Fecal and organ culture of M. avium subsp. paratuberculosis and M. avium subsp. paratuberculosis PCR.

Following challenge, attempts were made to isolate M. avium subsp. paratuberculosis organisms from feces by using Herald's egg yolk (HEY) medium (Becton, Dickinson and Co., Sparks, MD) following standard Cornell University protocols (34, 35). Fecal samples were collected from all animals at 2, 4, 6, 8, and 10 days after challenge and every month thereafter for M. avium subsp. paratuberculosis isolation. Similarly, 9 tissue samples collected from each of the 17 animals (goat 2214 died) at necropsy were also tested for M. avium subsp. paratuberculosis by culture. Tissues were homogenized separately in 10 ml of PBS in a stomacher for 5 min. Aliquots of the homogenate were removed for PCR analysis and for culture.
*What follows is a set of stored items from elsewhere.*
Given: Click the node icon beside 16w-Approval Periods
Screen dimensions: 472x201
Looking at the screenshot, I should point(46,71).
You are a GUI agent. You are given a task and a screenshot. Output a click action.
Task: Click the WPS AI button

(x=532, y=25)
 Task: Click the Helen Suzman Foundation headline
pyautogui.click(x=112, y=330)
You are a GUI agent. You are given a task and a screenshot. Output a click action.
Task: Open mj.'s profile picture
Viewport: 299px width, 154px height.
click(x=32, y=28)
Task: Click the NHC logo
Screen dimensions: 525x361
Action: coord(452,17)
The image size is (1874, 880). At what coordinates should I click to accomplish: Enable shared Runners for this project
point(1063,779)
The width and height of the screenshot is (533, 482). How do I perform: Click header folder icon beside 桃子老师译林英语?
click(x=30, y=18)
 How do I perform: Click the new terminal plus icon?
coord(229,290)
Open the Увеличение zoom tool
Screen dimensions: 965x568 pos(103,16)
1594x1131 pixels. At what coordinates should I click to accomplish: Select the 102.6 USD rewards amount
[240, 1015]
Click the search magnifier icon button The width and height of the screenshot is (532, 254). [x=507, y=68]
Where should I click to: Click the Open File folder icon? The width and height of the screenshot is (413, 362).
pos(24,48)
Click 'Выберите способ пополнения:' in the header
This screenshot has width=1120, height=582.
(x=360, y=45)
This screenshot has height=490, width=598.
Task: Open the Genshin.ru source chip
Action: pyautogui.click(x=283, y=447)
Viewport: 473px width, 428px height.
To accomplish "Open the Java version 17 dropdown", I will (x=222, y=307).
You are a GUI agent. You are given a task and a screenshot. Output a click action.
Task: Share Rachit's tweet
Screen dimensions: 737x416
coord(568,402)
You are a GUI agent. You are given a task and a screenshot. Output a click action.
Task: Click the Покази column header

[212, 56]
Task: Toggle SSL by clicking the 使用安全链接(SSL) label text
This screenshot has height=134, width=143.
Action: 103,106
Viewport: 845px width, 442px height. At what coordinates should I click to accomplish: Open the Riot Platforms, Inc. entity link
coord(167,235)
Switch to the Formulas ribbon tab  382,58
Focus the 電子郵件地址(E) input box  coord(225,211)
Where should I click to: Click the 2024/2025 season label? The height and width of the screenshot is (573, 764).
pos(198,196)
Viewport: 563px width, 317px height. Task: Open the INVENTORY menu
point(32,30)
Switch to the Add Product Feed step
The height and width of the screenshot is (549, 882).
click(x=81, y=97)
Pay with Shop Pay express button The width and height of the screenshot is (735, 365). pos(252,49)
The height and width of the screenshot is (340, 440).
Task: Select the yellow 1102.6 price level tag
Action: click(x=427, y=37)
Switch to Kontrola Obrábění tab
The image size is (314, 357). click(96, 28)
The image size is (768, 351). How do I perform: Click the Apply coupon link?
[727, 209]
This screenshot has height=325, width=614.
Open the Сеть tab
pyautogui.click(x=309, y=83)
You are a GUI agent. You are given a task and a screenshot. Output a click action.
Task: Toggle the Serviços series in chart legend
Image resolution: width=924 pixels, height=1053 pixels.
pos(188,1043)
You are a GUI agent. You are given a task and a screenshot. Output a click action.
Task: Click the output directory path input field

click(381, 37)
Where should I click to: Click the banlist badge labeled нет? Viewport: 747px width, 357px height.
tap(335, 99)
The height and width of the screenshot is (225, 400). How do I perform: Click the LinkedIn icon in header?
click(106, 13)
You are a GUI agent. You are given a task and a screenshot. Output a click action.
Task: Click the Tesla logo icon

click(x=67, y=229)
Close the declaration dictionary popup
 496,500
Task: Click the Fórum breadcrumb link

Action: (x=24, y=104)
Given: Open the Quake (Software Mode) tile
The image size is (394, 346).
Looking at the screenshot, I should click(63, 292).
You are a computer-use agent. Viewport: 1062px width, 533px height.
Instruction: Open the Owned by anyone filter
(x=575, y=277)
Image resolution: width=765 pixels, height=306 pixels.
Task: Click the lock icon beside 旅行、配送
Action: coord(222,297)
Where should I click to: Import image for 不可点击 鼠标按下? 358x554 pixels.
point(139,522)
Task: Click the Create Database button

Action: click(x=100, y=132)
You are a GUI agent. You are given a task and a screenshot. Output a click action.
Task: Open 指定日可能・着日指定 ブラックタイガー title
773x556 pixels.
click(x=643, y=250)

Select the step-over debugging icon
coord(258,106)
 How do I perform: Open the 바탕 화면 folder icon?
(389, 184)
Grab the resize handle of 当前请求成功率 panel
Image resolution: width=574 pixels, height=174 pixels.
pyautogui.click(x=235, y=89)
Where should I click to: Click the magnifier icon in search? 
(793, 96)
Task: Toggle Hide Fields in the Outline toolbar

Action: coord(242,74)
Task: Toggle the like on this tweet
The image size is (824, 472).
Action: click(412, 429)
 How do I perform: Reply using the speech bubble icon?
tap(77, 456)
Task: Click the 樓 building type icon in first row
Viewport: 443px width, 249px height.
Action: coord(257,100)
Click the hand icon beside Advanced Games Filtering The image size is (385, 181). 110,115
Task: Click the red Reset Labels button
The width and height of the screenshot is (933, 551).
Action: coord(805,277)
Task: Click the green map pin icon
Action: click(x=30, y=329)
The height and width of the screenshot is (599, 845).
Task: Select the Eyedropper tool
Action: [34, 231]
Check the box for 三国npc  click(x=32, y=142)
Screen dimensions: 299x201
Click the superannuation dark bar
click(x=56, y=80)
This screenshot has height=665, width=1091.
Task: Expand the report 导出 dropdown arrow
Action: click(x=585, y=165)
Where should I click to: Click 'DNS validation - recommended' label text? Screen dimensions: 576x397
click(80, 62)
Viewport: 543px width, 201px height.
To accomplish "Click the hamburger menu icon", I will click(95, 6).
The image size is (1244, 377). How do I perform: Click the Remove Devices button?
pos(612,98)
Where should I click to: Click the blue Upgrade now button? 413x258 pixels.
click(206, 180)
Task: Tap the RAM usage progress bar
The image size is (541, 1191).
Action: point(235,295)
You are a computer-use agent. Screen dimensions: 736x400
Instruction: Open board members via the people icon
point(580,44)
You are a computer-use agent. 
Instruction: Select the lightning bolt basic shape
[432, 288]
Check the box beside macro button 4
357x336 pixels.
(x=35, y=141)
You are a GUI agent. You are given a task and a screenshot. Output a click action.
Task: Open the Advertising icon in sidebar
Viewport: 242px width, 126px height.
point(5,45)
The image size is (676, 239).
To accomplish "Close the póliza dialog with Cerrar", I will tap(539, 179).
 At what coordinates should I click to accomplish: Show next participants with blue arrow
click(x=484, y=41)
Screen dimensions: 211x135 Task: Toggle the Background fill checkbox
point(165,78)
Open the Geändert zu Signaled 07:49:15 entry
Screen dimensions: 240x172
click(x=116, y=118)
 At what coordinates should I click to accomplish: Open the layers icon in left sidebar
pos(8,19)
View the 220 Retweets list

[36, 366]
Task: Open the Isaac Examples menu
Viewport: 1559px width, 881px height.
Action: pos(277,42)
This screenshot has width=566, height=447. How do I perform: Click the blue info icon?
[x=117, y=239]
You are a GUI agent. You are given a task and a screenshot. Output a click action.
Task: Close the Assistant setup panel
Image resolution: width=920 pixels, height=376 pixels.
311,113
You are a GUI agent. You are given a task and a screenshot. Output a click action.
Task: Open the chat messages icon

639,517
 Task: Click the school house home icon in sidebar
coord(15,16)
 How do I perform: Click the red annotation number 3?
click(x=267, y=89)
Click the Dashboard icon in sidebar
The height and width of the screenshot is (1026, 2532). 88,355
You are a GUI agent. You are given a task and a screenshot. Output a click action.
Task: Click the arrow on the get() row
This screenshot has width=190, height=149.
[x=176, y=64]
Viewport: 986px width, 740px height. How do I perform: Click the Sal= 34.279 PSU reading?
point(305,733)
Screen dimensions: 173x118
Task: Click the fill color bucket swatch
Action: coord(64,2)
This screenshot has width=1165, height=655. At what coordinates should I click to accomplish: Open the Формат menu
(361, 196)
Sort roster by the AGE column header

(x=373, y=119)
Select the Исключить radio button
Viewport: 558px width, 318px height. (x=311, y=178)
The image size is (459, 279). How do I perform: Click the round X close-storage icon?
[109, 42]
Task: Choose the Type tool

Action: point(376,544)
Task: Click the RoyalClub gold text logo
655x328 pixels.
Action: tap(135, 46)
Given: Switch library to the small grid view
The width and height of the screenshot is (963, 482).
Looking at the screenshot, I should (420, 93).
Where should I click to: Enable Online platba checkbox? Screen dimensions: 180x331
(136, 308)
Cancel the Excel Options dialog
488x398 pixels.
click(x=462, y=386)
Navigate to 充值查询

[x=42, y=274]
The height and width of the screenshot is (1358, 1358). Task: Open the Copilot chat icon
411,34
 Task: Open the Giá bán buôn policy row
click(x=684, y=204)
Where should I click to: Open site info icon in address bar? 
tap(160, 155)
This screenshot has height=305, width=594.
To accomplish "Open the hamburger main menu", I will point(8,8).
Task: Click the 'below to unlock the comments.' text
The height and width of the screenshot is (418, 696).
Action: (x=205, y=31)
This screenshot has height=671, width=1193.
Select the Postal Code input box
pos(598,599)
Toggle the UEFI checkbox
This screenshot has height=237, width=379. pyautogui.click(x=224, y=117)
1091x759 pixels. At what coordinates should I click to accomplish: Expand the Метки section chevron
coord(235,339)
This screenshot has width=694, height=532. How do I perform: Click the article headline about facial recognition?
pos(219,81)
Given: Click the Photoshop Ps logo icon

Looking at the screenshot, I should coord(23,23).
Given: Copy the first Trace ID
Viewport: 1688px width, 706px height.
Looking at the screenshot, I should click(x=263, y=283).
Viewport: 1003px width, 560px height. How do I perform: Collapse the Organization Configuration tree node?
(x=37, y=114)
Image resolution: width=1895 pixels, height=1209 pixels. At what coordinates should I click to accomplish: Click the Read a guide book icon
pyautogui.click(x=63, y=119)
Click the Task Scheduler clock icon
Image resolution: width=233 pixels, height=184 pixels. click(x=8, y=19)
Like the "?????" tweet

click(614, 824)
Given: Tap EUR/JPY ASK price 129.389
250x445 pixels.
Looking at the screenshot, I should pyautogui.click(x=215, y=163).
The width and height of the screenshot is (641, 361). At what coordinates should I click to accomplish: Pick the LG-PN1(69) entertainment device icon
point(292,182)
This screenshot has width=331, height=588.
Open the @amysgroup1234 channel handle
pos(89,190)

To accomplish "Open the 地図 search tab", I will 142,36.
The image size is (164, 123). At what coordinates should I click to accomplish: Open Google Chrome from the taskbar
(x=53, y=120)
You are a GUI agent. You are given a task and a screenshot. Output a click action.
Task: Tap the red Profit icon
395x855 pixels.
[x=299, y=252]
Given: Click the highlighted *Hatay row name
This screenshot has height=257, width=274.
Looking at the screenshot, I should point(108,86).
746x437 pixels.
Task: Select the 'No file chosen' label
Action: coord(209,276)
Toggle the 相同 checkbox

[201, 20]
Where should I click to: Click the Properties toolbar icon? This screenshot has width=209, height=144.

Cultures were performed by the Bacteriology Section at the Cornell Animal Health Diagnostic Center on HEY slants containing Mycobactin J. PCR was performed by the Molecular Diagnostic Section at the Cornell Animal Health Diagnostic Center. DNA was extracted from glass bead-disrupted lysates by using an automated nucleic acid, magnetic bead-based 96-well purification system (Kingfisher 96; Thermo Fisher Scientific Inc., Pittsburg, PA), and DNA was amplified using a commercial assay (M. avium subsp. paratuberculosis reagents; Life Technologies, Grand Island, NY). All investigators involved in the M. avium subsp. paratuberculosis testing were blinded to the treatment group.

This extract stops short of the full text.